Screen 13 Dateline – March 23, 1966 – Detroit – Part Two!
3-23-66, Detroit – another piece of the puzzle is found. To those who were actually there back in the day, I’m sure that these mentions of the Art and the Harbor in one capture was a missing piece of the puzzle. In research, that’s the joy of discovery, especially when it comes to ads like these which resulted in one of the many examples of censorship because of the mention of the three letter word starting with S. So many films, so little time…
Before I move on with the post, time for a music break. The Standells’ classic “Dirty Water” was just starting to break into the US music scene at this time, moving into the Bubbling Under section at #132 for it’s 3-26-66 chart. The impact will be big in a few months. The clip was from 1967, but the sound is part of the perfect soundtrack for 1966 – a #11 nationally and a #4 on WKNR by Summer.
The Art seriously should be mentioned as it was one of the first in the area, and I’m sure that it played all of the trailblazing films and plenty of the wanna-bes and screen fillers we love just as much. Located a little north of the Highland Park Woods-Six area that’s at the north end of the city limits, it stayed possibly until 1973, when it slightly changed it’s name to L’Art in trying to compete with the new breed of Porno theaters. Both the Gem and the Art would face tough times through the next decade.
Earl Cartwritght’s Wild Wild Girl is a lost film Distributed through Empire Film distributors who also put Three Unholy Virgins and Abortion into the theaters. Starring Krystall Ball (love those stage names!), the story centers around a sheltered girl who turns into the kind of bad girl these films had by the dozen – prostitution, lesbianism, drugs, bad checks, a fighter boyfriend, a father who duped her, and suicide all figure into the film.
To Bed on a Bet faced a lot of re-titles in the papers including To Bet on a Bet and was connected to the main feature. Another lost film, this Bet features the tale of two couples who are actors involved in a play about husband swapping who take the concept of method acting too far which results in one jealous husband and a dead wife. There’s hardly any credits to write about either from the IMDb or the AFI books.
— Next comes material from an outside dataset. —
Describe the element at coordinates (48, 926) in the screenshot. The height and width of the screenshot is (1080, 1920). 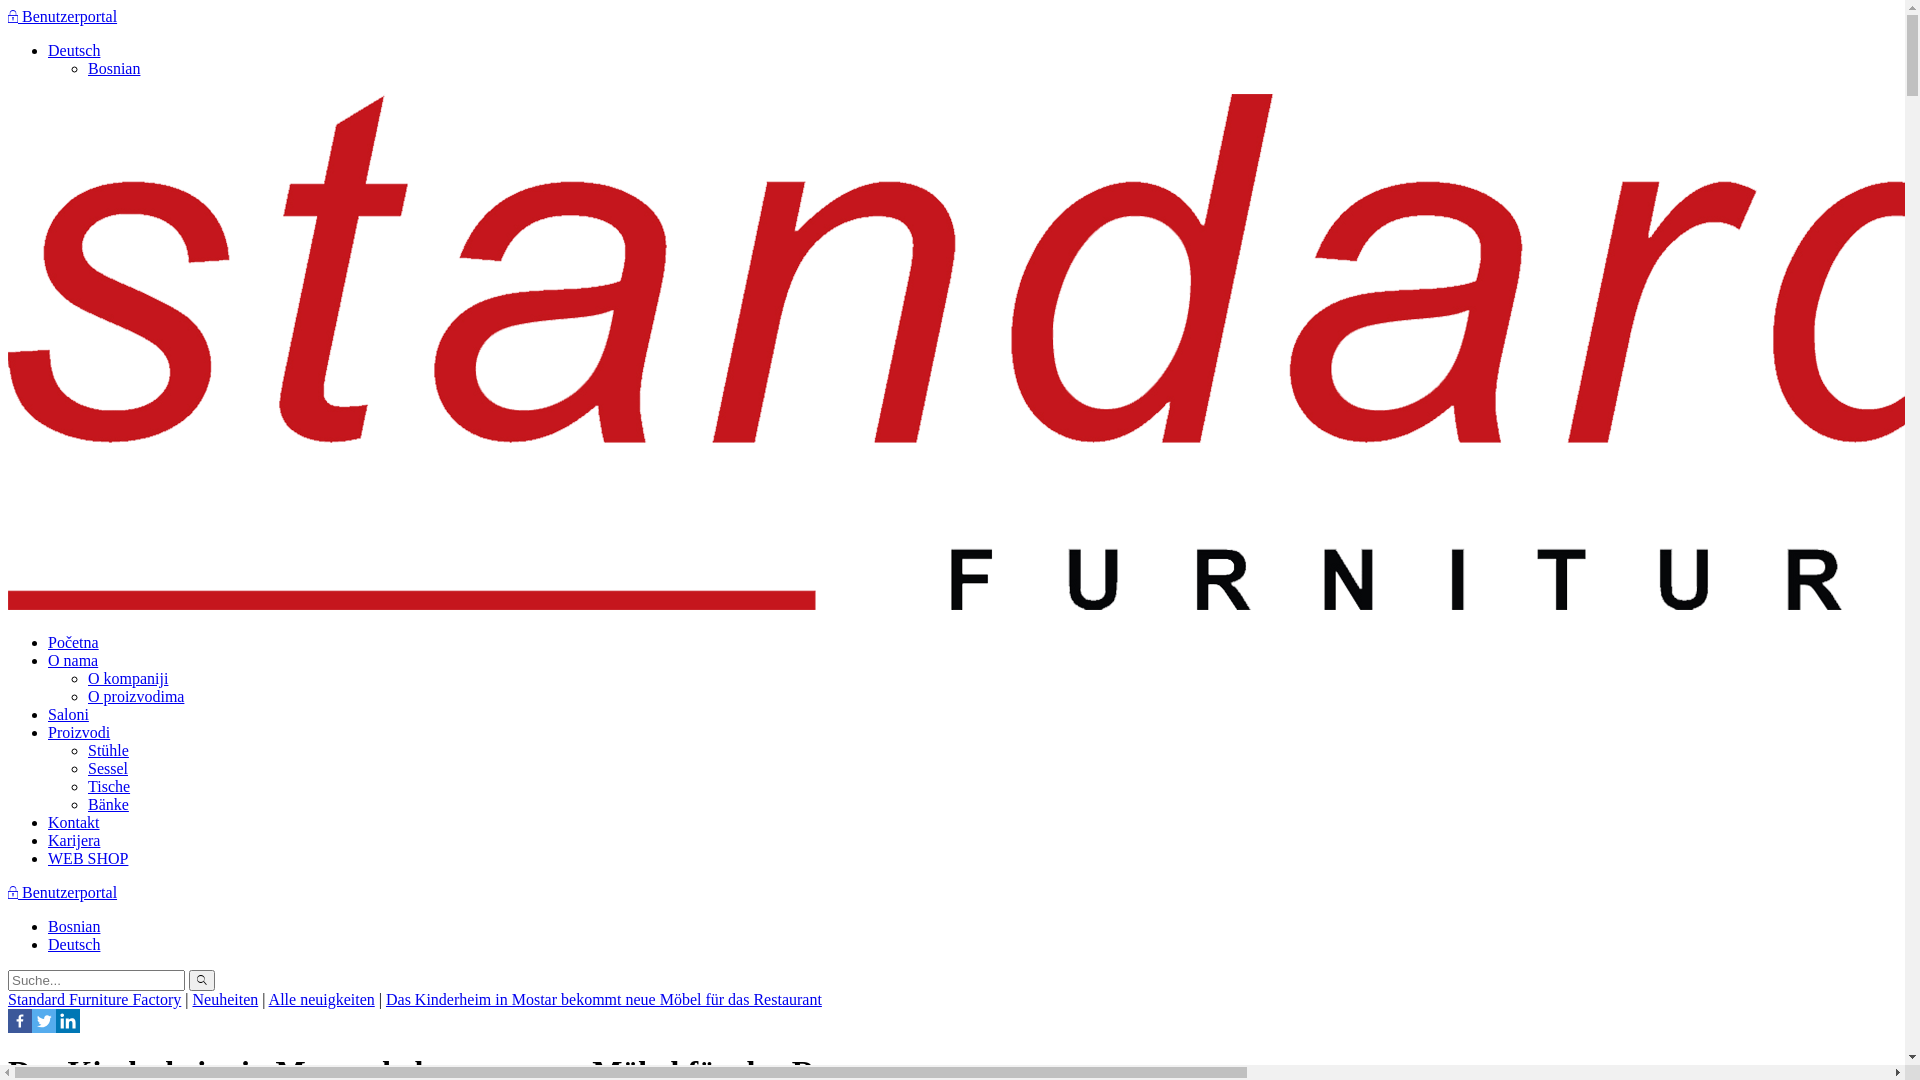
I see `'Bosnian'` at that location.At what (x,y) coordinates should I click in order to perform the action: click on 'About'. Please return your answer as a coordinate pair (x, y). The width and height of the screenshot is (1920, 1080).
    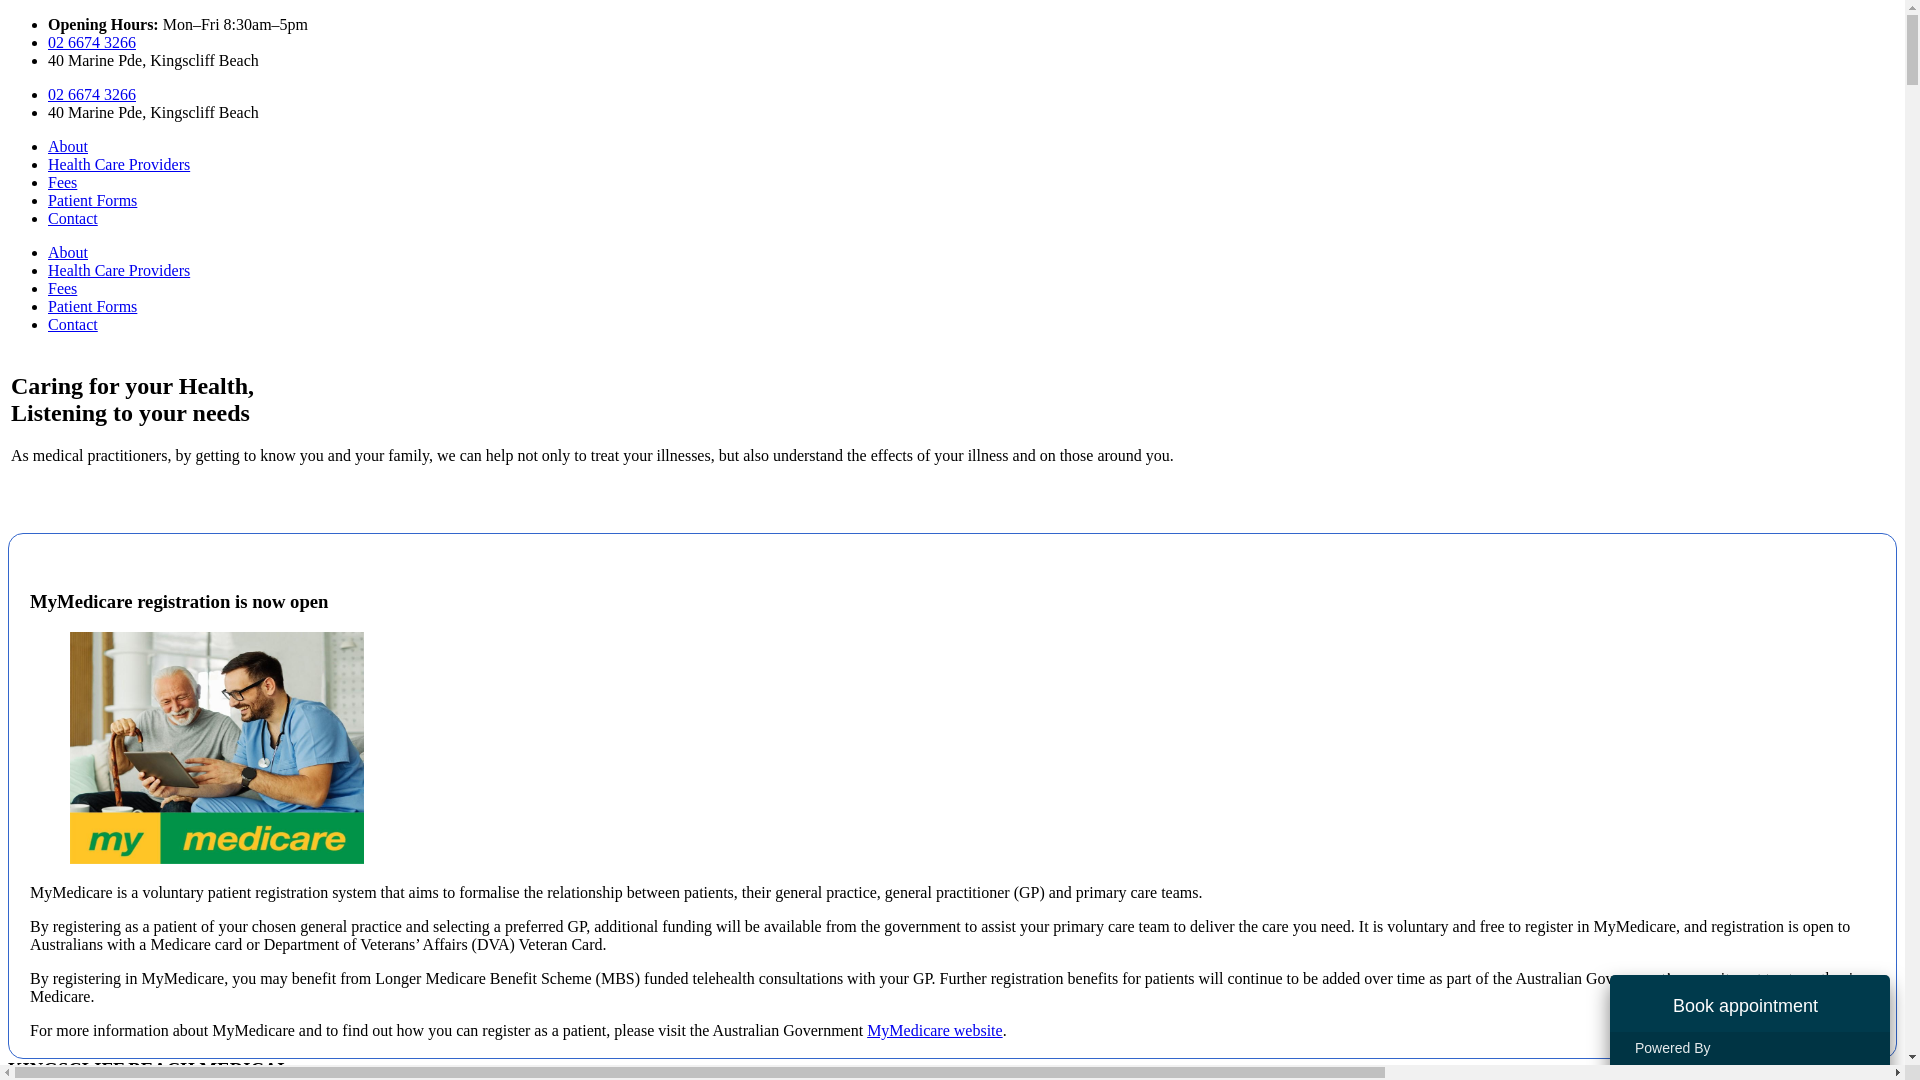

The third feature, World of Flesh is more like the shortened title of Hollywood’s World of Flesh from Olympic International.
The East Detroit/Capri and the Harbor in Ecorse got into the Art of things with Jose Benazeraf’s tale of a kidnapped woman who gets into a sordid love triangle in Sexus and Marcel Bluwal’s Paramount film Paris Pick Up. Sexus was one of the films distributed by Audubon in The States.
With the lack of any trailers, why not another music break? If it’s the Rolling Stones threatening The Beatles’ grasp on the pop scene with “19’th Nervous Breakdown”, damn straight it’s going to happen – although the Liverpool legend’s “Nowhere Man” is a stone classic, too. A #2 National/#4 Detroit hit, this was a must-have single that many bands were learning from (Don’t worry, Detroit will see “Paint it Black” go #1).
A must-have album of the day was The Best of The Animals. At that time, the legendary band who inspired every Garage Punk group with an Organ player who was allowed to bash on the family organ after it was found out that nobody was playing it any more was changing and changing members. Thankfully, their list of hits compiled into a solid kick ass album that had to be listened to. At that time, the album would peak in the US charts, but would run a very long time even when Eric Burdon was going Psychedelic. This was their Late 1965 single that turned into the declaration of Teenage Independence written by Brill Building writers Roger Atkins and Carl D’Errico, but brought to serious life by Eric Burdon who makes the song his own.
HOLD ON! I also forgot to mention the Herman’s Hermits flick playing in The D on that day as well! Their tour with The Who in the next year would be legend when it hit Michigan.